У меня заварка чая уже не столько стремление к высокому качеству,
и даже не столько ритуал, сколько микро повод для самоутверждения:
одной рукой опорожняется старая заварка, второй – открывается
кран, ополаскивается чайник, заполняется водой, свободная рука
уже тянется к шкафчику с заваркой, правая рука выкатывает ящик
с приборами, достается ложка, – и все это почти сливается в одно
непрерывное движение. Я все еще ловок, у меня все спорится под
руками. Меня не остановить.

Чуть придержать меня могут два предмета, с которыми я каждый день
по несколько раз сталкиваюсь на кухне, – столовый нож и серебряный
подстаканник. Это все, что удалось мне сохранить из накопленного
моими родителями (кроме книг). Я не отношусь серьезно ни к фетишам,
ни к ритуалам, но эти два предмета, стали для меня чем-то вроде
тотемов. Нож я ассоциирую с матерью – это ее предмет больше, чем
отца, кухня – была ее территорией больше, чем чьей-либо в нашей
семье. И это положение было безоговорочным. Нож уже давно тупой,
я им только мажу масло на хлеб (как будто подрабатывает на пенсии),
но перед употреблением я его целую. И если внимание на этой процедуре
чуть задерживается, может случиться, что навернется слеза. (Как
все художественные натуры я сентиментален. Или как все эгоисты.
Или как все в моем возрасте). С подстаканником у меня более сдержанные
отношения, чем с ножом. Я его воспринимаю, как принадлежность
отца, который, всякий раз, когда я беру в руки его подстаканник,
возвращается ко мне на расстоянии одной-двух комнат. Он есть,
но не здесь, на кухне или в моей комнате, где я пью свой чай,
а где-то в соседней комнате. Это у меня не вызывает не прилива
чувств, ни слез умиления – как будто так оно и есть, а не просто
работа воображения.

Потом – второй завтрак. Тоже ничего особенного – пара бутербродов,
чай. Если поработалось хорошо, второй воспринимается, как заслуженный.
Вы не поверите, но у меня бывают дни… – бывали в моей холостяцкой
жизни, после женитьбы почти не случалось такого, – когда я мог
не есть целый день, только потому, что ничего не написал. Пока
жил один, в моем холодильнике часто бывало пусто. Значит, надо
выйти на улицу, что-то купить, а я не заслужил. Отсиживался дома,
хлебал пустой чай. Теперь в нашем холодильнике всегда что-то можно
найти. Наказывать себя при полном холодильнике довольно трудно.

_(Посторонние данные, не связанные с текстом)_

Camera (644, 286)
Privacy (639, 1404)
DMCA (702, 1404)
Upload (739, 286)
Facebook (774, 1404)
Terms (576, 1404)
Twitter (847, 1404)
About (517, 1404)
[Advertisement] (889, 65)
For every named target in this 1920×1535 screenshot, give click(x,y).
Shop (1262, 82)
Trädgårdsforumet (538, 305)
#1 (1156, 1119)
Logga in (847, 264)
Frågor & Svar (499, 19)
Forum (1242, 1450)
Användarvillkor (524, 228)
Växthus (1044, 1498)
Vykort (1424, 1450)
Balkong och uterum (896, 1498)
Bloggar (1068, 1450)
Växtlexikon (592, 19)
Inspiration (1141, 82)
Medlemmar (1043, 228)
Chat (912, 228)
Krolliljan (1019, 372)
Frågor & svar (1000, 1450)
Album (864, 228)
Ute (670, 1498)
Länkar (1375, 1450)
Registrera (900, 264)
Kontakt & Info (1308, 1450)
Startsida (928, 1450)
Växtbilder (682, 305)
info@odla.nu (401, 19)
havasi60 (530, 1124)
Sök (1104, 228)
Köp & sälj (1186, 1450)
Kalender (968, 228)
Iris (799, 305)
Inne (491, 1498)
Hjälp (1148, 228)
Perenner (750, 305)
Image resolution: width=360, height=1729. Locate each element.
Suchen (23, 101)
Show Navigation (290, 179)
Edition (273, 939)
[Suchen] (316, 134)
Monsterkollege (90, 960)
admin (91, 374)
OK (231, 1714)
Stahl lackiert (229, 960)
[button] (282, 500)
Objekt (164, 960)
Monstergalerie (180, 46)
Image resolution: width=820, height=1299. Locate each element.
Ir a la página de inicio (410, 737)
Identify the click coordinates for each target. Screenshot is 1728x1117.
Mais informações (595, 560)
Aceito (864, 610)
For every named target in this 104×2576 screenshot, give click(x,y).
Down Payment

Под настроение или если что-то придумалось – так, что даже выскакиваю
из-за стола от удовольствия, – могу побаловать себя кофе. Кофе
– это всегда не просто напиток. Не знаю, замечали вы или нет,
но в советские времена с ароматом кофе мы как будто вдыхали недоступной
нам «не нашей» жизни. А в коллективном кофепитии было что-то диссидентское.
Я не видел, чтобы в общежитии строителей распивали кофе. И не
представляю, чтобы милиционер в своей дежурке пил этот протестный
напиток.

В кулинарии я не разбираюсь, не гурман, готовить не люблю, но
иногда могу побаловать себя и своих: жарю гренки в яйце. Или мясо.
Мои считают, что «Наум умеет жарить мясо», но это заблуждение.
Я не только не умею это делать по-настоящему, но даже ни разу
не удосужился где-нибудь подсмотреть, как нужно. Хотя иногда что-то
получается.

Завтрак проходит аппетитнее, если есть что почитать из не прочитанной
прессы или порешать неразгаданный кроссворд. Я уже давно ничего
не выписываю, так что в лучшем случае могу довольствоваться вчерашней
газетой, хотя не брезгую и совсем старой. Главное не информация
и уж тем более не обогащение интеллекта – главное сочетание: завтрак
и газета. Одна из составляющих уюта, помогающая настраиваться
на работу. Так мне кажется.

Вторая составляющая – газета и туалет.

Твое нахождение в туалете как бы вырубается из обычного твоего
житейского пространства. Во-первых, ты там занимаешься тем, чем
ты нигде больше не занимаешься. Поесть ты можешь где угодно, даже
на ходу. Писать (с ударением на втором слоге) я тоже могу где
угодно. А сделать то, что делаю в туалете, я могу только там.
В основном. Экстремальные ситуации в расчет не берем. Там ведь
происходит не только освобождение кишечно-желудочного тракта.
Ты спокоен, ты не зависим от окружающей действительности. Ступая
в теплый туалет, ты переходишь из суетного пространства, принадлежащего
всему человечеству, в пространство, принадлежащее только тебе.
Никто и не посягнет на него, пока ты там. Сиди, читай, думай,
или ни о чем не думай, потому что одно свое важное дело ты уже
делаешь. Голова свободна, а еще если пошло без проблем!... В этот
момент могут придти очень точные мысли. Или нужное решение. Если
помните, именно с этого места начался мой интерес к драматургии.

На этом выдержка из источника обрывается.